A Recipe For Digital Marketing

Digital Marketing Strategies Come In All Shapes and Sizes.

Even if you don't have a fully baked strategy, you probably have all the ingredients you need. So let's mix it up!

Remember who you’re baking for

A successful digital marketing strategy starts with an examination of the people you are trying to reach and convert. Who are they? What excites them? Where do they hang out? I am a big fan of developing personas, or shorthand descriptions of the key groups you need to reach, because I can test my ideas against an imaginary person: "How would Sam react to this?" Even if you're lucky enough to have data-driven segmenting as the centerpiece of your marketing strategy, you are not off the hook. You need to know who your targets are, otherwise you'll be serving cheesecake to vegans.

Choose your tools wisely

My friend's grandma thinks I buy billboards for work. To her, marketing is advertising and she knows I work for a nonprofit, so she knows expensive TV advertising is out of the question. Ergo, she's convinced outdoor advertising is what I do. As much as I'd love to see NTEN's work writ large on the Highway 1, it would be grossly inappropriate for an organization with members in Baltimore and Bangalore to target hundreds of thousands of motorists who would not consider NTEN membership relevant to their lives.

[Written problem a]
Copy the entries from the line containing "This screenshot has height=689, width=1341." down to the line containing "click(511, 360)", substituting "Window" for "Viewport" and changing nothing else.

[Records for the exercise]
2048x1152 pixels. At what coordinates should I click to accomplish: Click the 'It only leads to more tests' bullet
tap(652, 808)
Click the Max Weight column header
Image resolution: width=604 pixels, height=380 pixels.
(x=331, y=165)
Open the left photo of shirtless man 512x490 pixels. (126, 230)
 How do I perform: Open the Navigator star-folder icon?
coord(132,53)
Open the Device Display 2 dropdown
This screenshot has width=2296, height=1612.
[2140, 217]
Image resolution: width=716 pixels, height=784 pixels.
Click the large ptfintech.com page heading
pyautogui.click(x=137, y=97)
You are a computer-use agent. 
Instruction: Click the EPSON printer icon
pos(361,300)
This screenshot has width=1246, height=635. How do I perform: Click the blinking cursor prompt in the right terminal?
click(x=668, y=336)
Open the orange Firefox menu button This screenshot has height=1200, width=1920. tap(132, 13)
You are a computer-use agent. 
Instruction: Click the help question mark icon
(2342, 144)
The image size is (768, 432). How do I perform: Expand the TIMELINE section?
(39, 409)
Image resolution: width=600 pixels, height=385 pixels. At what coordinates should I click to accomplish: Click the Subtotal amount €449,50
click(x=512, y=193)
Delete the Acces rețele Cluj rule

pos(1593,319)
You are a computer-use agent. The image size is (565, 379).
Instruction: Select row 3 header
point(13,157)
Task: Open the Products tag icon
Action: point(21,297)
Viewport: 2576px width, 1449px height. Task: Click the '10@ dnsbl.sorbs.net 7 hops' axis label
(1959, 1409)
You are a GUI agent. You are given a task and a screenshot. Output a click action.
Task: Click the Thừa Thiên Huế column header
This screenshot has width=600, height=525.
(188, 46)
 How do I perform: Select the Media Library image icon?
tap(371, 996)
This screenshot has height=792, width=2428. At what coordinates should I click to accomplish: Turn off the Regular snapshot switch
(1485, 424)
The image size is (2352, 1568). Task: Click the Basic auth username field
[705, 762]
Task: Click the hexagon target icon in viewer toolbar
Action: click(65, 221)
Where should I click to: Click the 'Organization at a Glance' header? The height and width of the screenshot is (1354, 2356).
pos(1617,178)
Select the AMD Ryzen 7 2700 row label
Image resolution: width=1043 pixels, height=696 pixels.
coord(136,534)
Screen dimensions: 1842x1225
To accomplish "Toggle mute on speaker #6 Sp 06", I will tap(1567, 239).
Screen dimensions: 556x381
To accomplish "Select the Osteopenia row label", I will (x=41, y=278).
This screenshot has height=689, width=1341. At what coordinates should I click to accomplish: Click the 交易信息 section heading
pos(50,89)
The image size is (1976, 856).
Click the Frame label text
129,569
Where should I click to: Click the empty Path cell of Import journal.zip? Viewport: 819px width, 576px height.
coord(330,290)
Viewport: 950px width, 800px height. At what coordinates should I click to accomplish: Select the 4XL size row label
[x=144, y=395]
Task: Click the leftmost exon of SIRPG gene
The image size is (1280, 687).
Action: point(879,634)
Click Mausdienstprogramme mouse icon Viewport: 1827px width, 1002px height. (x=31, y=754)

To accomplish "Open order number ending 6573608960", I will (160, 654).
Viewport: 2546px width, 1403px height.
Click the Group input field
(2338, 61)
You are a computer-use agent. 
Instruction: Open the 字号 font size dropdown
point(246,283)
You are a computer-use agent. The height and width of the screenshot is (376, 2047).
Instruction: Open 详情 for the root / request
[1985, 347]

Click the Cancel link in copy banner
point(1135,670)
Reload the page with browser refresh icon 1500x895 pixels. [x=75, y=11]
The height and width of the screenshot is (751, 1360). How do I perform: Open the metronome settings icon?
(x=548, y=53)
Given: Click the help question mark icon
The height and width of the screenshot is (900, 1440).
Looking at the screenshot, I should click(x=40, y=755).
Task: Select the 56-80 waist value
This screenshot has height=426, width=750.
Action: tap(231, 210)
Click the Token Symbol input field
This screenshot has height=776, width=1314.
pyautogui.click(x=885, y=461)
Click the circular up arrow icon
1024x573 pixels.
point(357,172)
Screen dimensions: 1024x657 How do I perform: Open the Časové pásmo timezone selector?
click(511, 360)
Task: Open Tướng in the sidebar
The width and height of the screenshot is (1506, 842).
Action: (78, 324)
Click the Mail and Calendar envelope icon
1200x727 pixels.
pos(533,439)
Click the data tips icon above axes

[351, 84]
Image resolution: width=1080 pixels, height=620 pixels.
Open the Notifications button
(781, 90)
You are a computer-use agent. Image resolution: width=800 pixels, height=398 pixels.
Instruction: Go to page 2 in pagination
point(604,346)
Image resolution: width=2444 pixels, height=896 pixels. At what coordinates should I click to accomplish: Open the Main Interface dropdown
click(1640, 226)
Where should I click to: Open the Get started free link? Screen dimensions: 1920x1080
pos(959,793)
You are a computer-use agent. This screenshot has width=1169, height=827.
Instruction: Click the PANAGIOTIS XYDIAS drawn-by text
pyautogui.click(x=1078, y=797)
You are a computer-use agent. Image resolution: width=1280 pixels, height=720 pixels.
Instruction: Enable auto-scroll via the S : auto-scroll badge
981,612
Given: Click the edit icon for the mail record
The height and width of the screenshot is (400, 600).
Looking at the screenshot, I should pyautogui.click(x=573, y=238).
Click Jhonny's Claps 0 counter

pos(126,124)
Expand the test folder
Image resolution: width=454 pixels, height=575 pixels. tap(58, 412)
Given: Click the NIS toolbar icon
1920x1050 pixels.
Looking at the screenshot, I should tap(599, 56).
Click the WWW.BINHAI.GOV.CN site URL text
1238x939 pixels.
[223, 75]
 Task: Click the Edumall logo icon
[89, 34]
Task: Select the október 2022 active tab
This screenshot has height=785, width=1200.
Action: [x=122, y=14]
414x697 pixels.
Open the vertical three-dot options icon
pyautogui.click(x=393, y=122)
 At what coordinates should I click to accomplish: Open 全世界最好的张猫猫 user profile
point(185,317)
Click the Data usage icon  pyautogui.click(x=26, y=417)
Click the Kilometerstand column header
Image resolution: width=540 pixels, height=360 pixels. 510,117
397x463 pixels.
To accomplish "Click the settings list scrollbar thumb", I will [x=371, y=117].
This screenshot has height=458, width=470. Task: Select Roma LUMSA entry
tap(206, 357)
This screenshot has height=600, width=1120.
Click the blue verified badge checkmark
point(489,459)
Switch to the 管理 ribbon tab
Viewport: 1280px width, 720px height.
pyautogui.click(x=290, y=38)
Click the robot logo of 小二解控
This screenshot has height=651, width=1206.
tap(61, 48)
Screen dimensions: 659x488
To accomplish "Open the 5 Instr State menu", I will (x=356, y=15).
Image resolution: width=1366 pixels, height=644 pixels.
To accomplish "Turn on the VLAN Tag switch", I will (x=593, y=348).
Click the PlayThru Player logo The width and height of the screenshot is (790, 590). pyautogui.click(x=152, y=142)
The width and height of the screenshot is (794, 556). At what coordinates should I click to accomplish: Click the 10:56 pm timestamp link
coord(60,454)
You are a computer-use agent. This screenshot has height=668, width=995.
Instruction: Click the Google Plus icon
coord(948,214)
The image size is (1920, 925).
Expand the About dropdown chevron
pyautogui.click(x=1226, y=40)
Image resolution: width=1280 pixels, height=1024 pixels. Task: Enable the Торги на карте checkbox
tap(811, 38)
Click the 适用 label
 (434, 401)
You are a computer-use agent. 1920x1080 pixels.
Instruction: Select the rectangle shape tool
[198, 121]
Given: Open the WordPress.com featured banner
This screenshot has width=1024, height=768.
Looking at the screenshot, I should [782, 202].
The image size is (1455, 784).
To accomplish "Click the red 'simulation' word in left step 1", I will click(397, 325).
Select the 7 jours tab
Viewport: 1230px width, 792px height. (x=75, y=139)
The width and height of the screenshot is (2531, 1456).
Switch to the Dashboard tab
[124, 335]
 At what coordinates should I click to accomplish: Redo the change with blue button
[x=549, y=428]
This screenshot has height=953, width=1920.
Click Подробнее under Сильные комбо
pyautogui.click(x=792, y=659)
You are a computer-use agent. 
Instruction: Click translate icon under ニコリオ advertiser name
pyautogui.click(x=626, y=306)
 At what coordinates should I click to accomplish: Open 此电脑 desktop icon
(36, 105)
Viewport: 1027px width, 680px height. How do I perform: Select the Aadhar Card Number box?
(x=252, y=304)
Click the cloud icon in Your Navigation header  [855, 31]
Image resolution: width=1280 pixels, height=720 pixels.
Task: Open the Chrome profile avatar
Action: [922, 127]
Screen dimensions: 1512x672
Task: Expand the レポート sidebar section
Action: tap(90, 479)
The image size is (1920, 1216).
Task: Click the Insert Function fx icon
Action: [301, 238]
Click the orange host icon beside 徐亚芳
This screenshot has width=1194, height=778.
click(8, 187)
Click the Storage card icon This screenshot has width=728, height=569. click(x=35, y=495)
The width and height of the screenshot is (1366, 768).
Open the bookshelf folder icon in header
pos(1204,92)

[Written problem b]
Reproduce the whole text on the recipe for digital marketing, word for word.

[Problem solution a]
This screenshot has height=689, width=1341. At what coordinates should I click to accomplish: Click the 交易信息 section heading
pos(50,89)
The image size is (1976, 856).
Click the Frame label text
129,569
Where should I click to: Click the empty Path cell of Import journal.zip? Window: 819px width, 576px height.
coord(330,290)
Window: 950px width, 800px height. At what coordinates should I click to accomplish: Select the 4XL size row label
[x=144, y=395]
Task: Click the leftmost exon of SIRPG gene
The image size is (1280, 687).
Action: point(879,634)
Click Mausdienstprogramme mouse icon Window: 1827px width, 1002px height. (x=31, y=754)

To accomplish "Open order number ending 6573608960", I will (160, 654).
Window: 2546px width, 1403px height.
Click the Group input field
(2338, 61)
You are a computer-use agent. 
Instruction: Open the 字号 font size dropdown
point(246,283)
You are a computer-use agent. The height and width of the screenshot is (376, 2047).
Instruction: Open 详情 for the root / request
[1985, 347]

Click the Cancel link in copy banner
point(1135,670)
Reload the page with browser refresh icon 1500x895 pixels. [x=75, y=11]
The height and width of the screenshot is (751, 1360). How do I perform: Open the metronome settings icon?
(x=548, y=53)
Given: Click the help question mark icon
The height and width of the screenshot is (900, 1440).
Looking at the screenshot, I should click(x=40, y=755).
Task: Select the 56-80 waist value
This screenshot has height=426, width=750.
Action: tap(231, 210)
Click the Token Symbol input field
This screenshot has height=776, width=1314.
pyautogui.click(x=885, y=461)
Click the circular up arrow icon
1024x573 pixels.
point(357,172)
Screen dimensions: 1024x657 How do I perform: Open the Časové pásmo timezone selector?
click(511, 360)

[Problem solution b]
A Recipe For Digital Marketing

Digital Marketing Strategies Come In All Shapes and Sizes.

Even if you don't have a fully baked strategy, you probably have all the ingredients you need. So let's mix it up!

Remember who you’re baking for

A successful digital marketing strategy starts with an examination of the people you are trying to reach and convert. Who are they? What excites them? Where do they hang out? I am a big fan of developing personas, or shorthand descriptions of the key groups you need to reach, because I can test my ideas against an imaginary person: "How would Sam react to this?" Even if you're lucky enough to have data-driven segmenting as the centerpiece of your marketing strategy, you are not off the hook. You need to know who your targets are, otherwise you'll be serving cheesecake to vegans.

Choose your tools wisely

My friend's grandma thinks I buy billboards for work. To her, marketing is advertising and she knows I work for a nonprofit, so she knows expensive TV advertising is out of the question. Ergo, she's convinced outdoor advertising is what I do. As much as I'd love to see NTEN's work writ large on the Highway 1, it would be grossly inappropriate for an organization with members in Baltimore and Bangalore to target hundreds of thousands of motorists who would not consider NTEN membership relevant to their lives.